On one occasion, while leading such a group, Yalom stumbled upon what he would term “therapeutic self-disclosure,” as opposed to the traditional psychoanalytic stand of minimal self-disclosure, in which the analyst usually remains a blank for the duration of therapy, without even meeting the gaze of the patient on the couch. Yalom is still firmly convinced that the therapist’s openness and authenticity is of much greater help to the patient than a “correct” psychoanalytical interpretation.

For many years, Yalom led groups that consisted of people suffering from terminal cancer. This helped him make his second big breakthrough, which was the realization that the majority of our inner problems come from our unacknowledged dread of death. Sometimes he would ask a patient to draw a line symbolizing their life and then indicate the spot on the “line of life” where the present moment would be situated. This exercise helped the patient visualize the shortness of life and confront the horror that this realization inevitably triggers.

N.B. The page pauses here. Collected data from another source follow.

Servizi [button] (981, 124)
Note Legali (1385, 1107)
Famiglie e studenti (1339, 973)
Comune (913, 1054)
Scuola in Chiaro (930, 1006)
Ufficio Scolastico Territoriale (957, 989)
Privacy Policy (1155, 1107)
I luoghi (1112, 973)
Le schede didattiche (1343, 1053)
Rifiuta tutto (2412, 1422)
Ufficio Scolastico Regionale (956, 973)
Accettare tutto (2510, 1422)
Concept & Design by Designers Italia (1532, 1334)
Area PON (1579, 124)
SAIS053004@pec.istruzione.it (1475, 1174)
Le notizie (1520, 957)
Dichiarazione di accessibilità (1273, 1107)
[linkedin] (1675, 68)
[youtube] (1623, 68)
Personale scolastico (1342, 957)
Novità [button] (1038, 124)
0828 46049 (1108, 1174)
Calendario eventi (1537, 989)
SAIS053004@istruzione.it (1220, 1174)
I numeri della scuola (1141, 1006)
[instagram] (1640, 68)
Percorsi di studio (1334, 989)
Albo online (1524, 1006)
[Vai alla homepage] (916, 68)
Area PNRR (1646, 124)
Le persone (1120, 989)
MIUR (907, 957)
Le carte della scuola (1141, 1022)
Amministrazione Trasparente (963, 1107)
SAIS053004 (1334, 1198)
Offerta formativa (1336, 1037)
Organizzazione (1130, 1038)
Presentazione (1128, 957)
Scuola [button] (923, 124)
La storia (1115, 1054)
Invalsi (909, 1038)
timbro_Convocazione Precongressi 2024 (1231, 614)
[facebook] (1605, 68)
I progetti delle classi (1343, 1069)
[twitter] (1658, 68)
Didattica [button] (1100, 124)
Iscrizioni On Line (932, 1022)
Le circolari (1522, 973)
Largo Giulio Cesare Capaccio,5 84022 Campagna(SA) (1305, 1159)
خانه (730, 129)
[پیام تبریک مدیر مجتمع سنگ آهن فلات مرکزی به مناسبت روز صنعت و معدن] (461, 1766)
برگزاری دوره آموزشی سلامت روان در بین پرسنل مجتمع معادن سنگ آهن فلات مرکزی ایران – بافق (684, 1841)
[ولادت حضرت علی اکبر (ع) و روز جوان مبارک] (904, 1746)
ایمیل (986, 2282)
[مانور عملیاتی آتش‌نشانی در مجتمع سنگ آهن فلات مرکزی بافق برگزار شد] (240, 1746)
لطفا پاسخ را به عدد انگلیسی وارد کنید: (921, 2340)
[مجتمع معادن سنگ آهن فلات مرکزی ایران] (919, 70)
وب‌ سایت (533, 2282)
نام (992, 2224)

Yet even though the thought of death terrifies us, says Yalom, the consciousness of it also liberates us. Once we become aware of the finality of death and the fleetingness of life, we are stimulated to try to live our lives without regret. The thing that frightens us most, in Yalom’s opinion, is the impression that we haven’t lived our lives to the fullest, or that we have somehow wasted the time allotted to us. But it is never too late to turn one’s life around and live authentically, not even on the brink of death, as his work with terminally ill patients taught him.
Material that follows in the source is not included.